2. Results and Discussion
2.1. Electrosynthesis of Tetra- and Hexafunctionalzied Fullerene Derivatives
The dianionic species of fulleroindolines 1 can be obtained by controlled potential electrolysis (CPE) and have ring-opened structures after acceptance of two electrons [25, 28]. For these ring-opened structures, the most negatively charged carbon atom among the fullerene skeleton is located at the para position of the aryl substituents. The reaction of 12– with acyl chlorides proceeded via a SN2 rather than a SET process . Therefore, we surmise that if phthaloyl chloride is chosen to react with 12–, a similar SN2 pathway would afford the anionic intermediate I, followed by the intramolecular SN2 ring-closure process via C–N bond formation [25, 28] to generate 2 with the heterocycle rearranged to a [5,6]-junction and the carbocycle anchored to a [6,6]-junction (Figure 2).
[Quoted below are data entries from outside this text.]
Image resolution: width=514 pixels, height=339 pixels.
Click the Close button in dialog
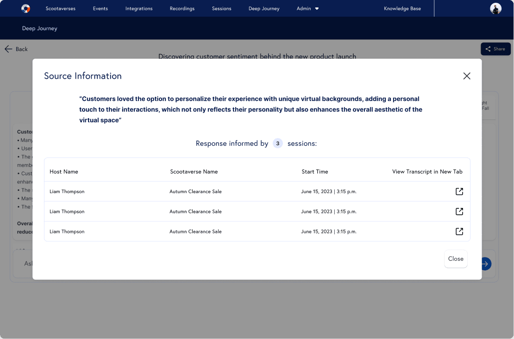[x=456, y=259]
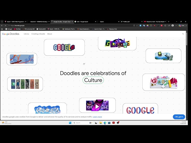Open File Explorer from the taskbar
Screen dimensions: 191x143
pos(101,123)
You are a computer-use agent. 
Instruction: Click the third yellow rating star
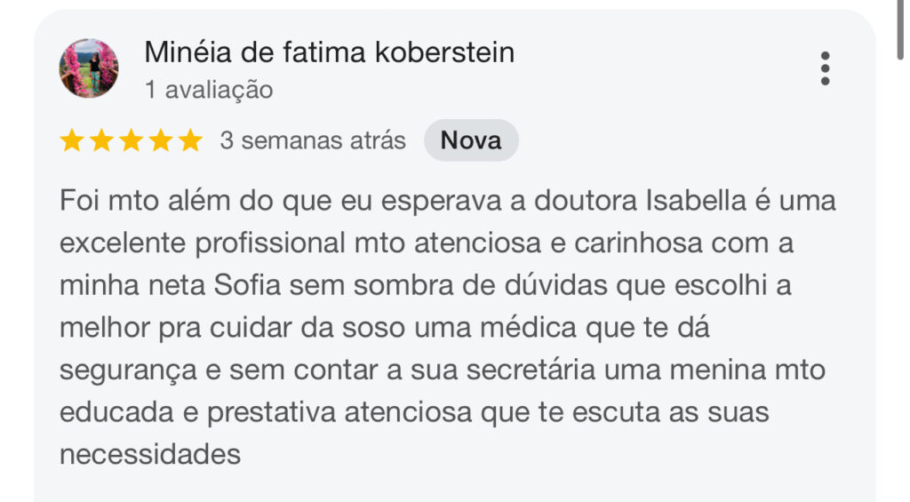pos(132,140)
It is noteworthy that our thus designed 1,2,4,17-functionalized C60 derivatives 2 have a unique cis-3 addition pattern (Figure 1), which is in sharp contrast with that for the reported typical cis-3 adducts where both cycloadditions occur at [6,6]-junctions .
Fulleroindolines 1a–c were synthesized according to our reported procedure . The cyclic voltammograms (CVs) of 1a–c were very similar and showed an irreversible second redox process (Figures S1–S3), hinting that the C–N bond cleavage occurred after receiving two electrons [25–29, 38]. It turned out that the reaction of the dianionic species of 1a–c with phthaloyl chloride indeed afforded the desired cis-3 regioisomers 2a–c. The cyclization of 1a2–, which was obtained by CPE at –1.24 V vs. SCE, with phthaloyl chloride was chosen to screen the optimal reaction conditions (for details, see the text and Table S1 in the Supplementary Materials). It was found that the reaction of 1a2– with 20 equiv. of phthaloyl chloride in ortho-dichlorobenzene (ODCB) at 0°C for 2 h generated 2a in 40% yield. Similarly, the employment of substrate 1b bearing one methoxy group on the phenyl ring and substrate 1c containing two methoxy groups on the phenyl ring afforded 2b and 2c in 41% and 48% yields, respectively (Figure 3).
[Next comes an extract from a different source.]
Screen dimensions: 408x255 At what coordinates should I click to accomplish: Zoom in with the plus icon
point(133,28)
Both the first and second redox processes in the CVs of 2a–c were irreversible (Figures S4–S6), suggesting that they could be further electrochemically derivatized. In an attempt to obtain the hexafunctionalized fullerene derivative by protonation of 2a2– generated from 2a by CPE at –1.20 V with trifluoroacetic acid (TFA), only the protonated 1,2,3,4-adduct IIa  of 1a2– was isolated due to the facile deacylation of the dianionic species and fast concomitant protonation under our conditions. Fortunately, we discovered that with the addition of 1 equiv. of TFA before electroreduction of 2a, the hexafunctionalized fullerene derivative 3a was isolated in 40% yield along with a trace amount of IIa. Further increasing the amount of TFA was detrimental to the product yield. Similarly, products 3b and 3c could be obtained by the electrochemical protonation of 2b and 2c in 33% and 32% yields, respectively (Figure 4). It is believed that product 3 is generated by a highly efficient process of stepwise one-electron reduction and protonation of 2 to give intermediates III and IV, followed by another one-electron reduction to afford V and final protonation (Figure 4). Alternatively, 3 might be generated by a reversal of the sequence as shown in Figure 4 with the first protonation at the carbon atom next to the ketone group. The success for the formation of 3 is probably ascribed to that the presence of TFA facilitates the sequential one-electron reduction and concomitant protonation and thus prohibits the deacylation.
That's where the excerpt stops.